## Work task
Beginning at the first line of the material, output each line exactly until you reach and include the line containing "You are a computer-use". Leave every picture out.
_ _ _ _
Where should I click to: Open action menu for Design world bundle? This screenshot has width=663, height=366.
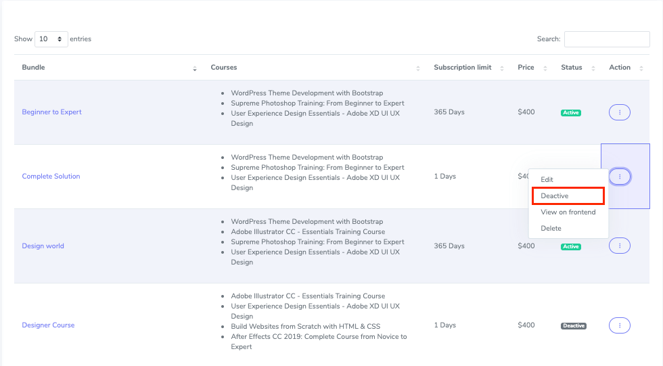point(619,246)
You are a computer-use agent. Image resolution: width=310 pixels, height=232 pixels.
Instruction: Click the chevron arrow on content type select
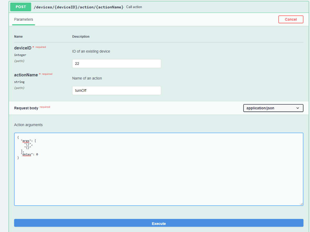pyautogui.click(x=298, y=108)
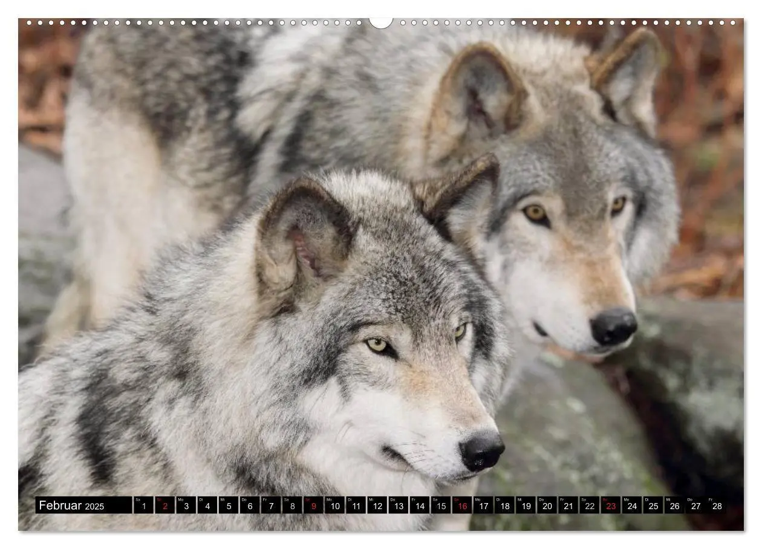Click the rear wolf's amber eye
Viewport: 762px width, 549px height.
[535, 212]
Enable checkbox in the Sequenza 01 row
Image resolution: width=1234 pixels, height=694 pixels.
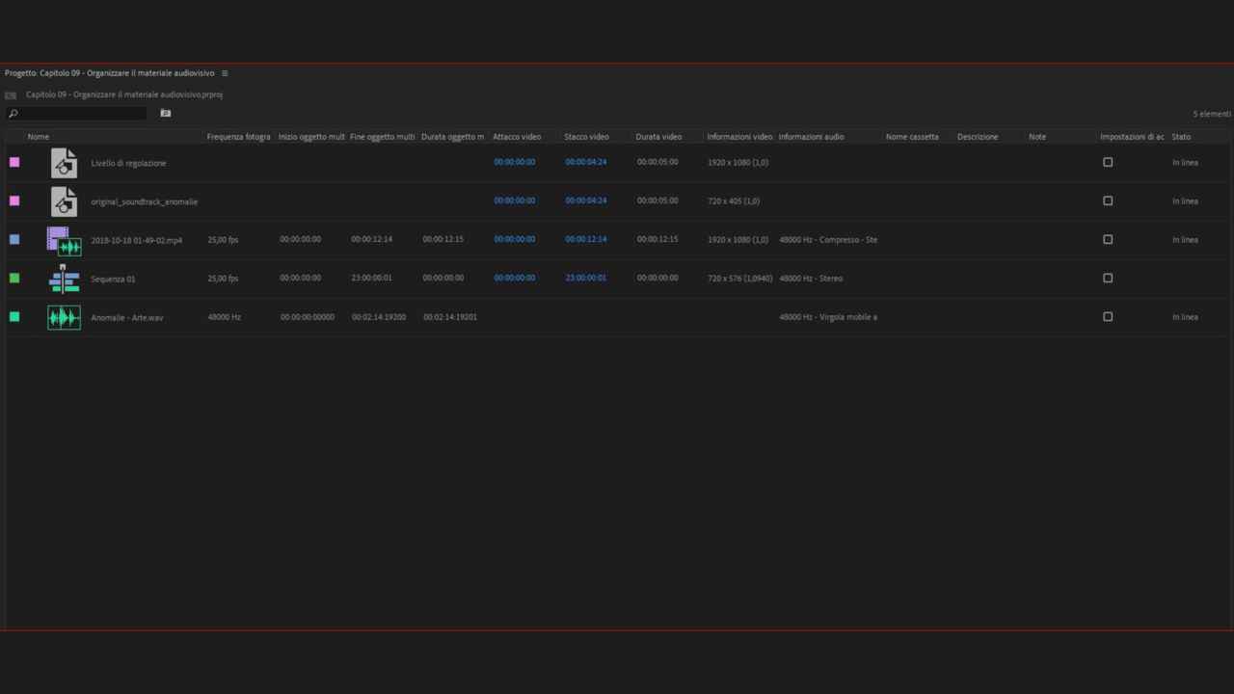(1108, 278)
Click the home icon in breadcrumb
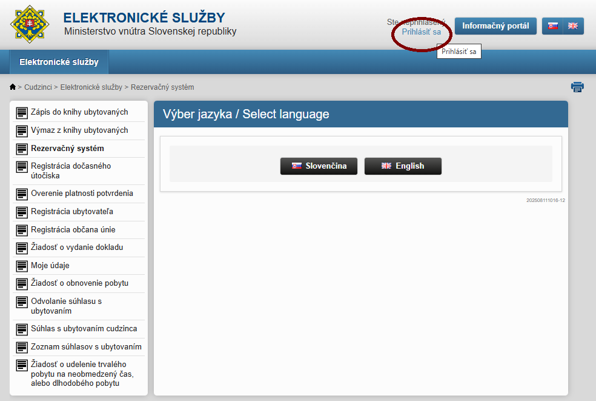This screenshot has height=401, width=596. [13, 87]
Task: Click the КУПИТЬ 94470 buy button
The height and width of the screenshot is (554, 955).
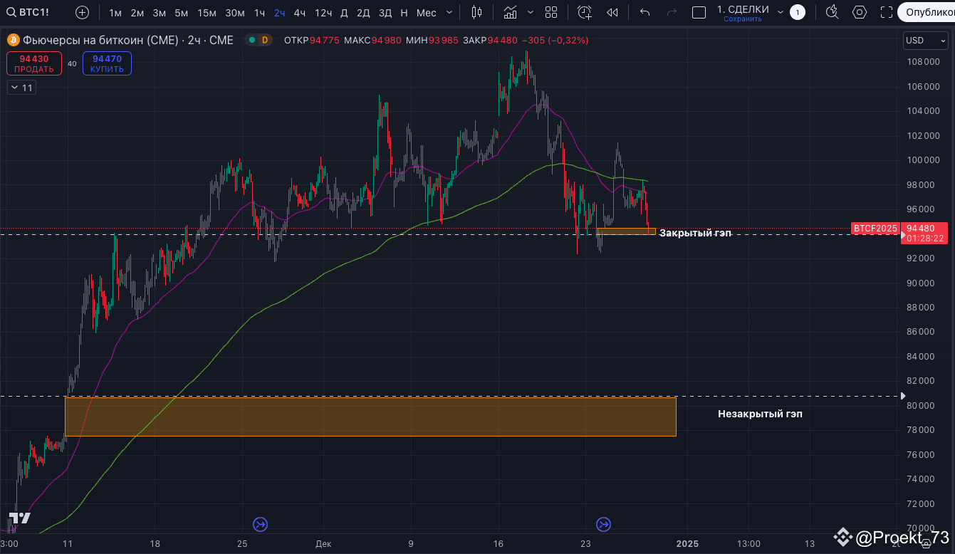Action: [x=107, y=63]
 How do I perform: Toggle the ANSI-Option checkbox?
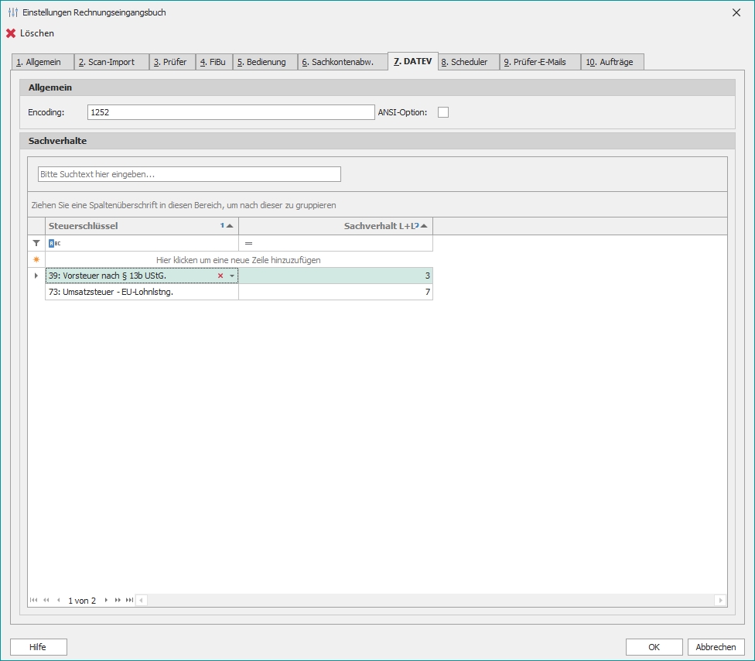click(x=443, y=112)
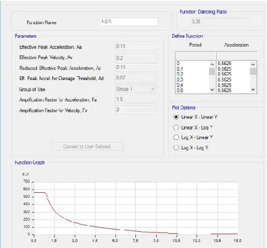Click Convert to User Defined button
Image resolution: width=267 pixels, height=248 pixels.
[87, 146]
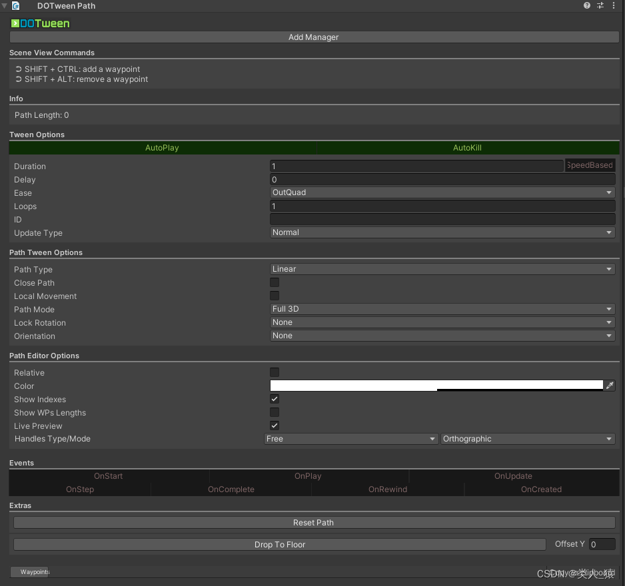Viewport: 625px width, 586px height.
Task: Disable Live Preview
Action: pos(274,426)
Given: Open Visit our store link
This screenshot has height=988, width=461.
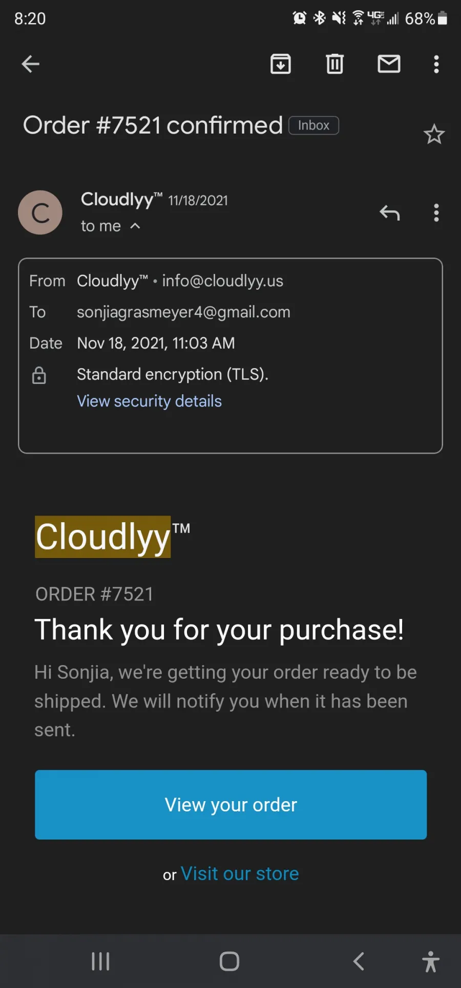Looking at the screenshot, I should tap(240, 873).
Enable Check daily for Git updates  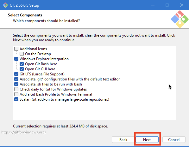point(16,89)
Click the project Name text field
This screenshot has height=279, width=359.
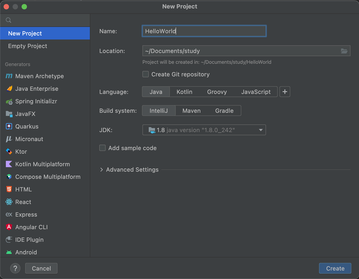point(204,31)
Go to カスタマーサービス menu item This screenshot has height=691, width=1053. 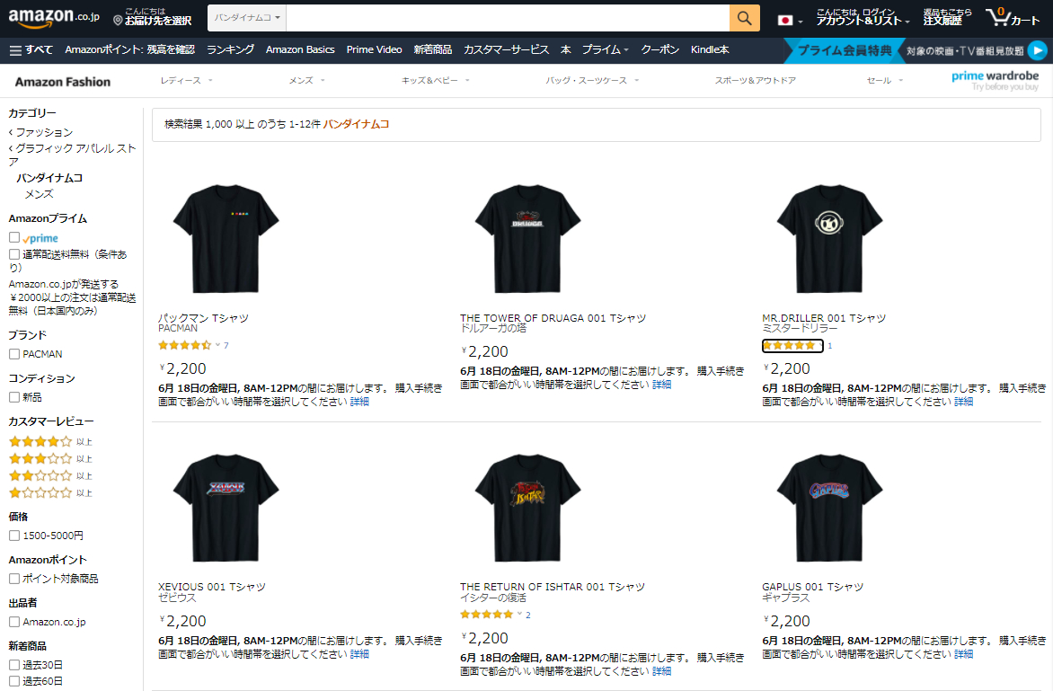506,50
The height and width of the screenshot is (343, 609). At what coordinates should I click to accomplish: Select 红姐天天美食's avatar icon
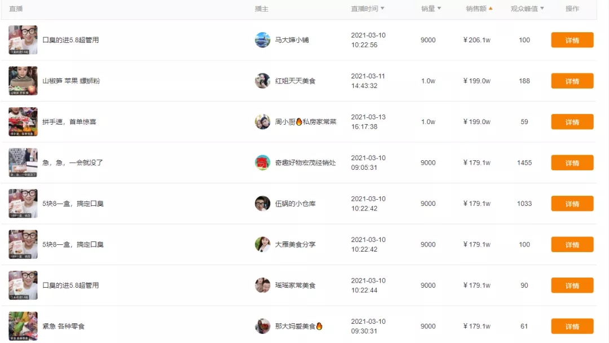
_ _ _ _
## Written response
Where should I click to: Open action menu for Design world bundle? This screenshot has width=663, height=366.
point(619,246)
You are a computer-use agent. Image resolution: width=310 pixels, height=232 pixels.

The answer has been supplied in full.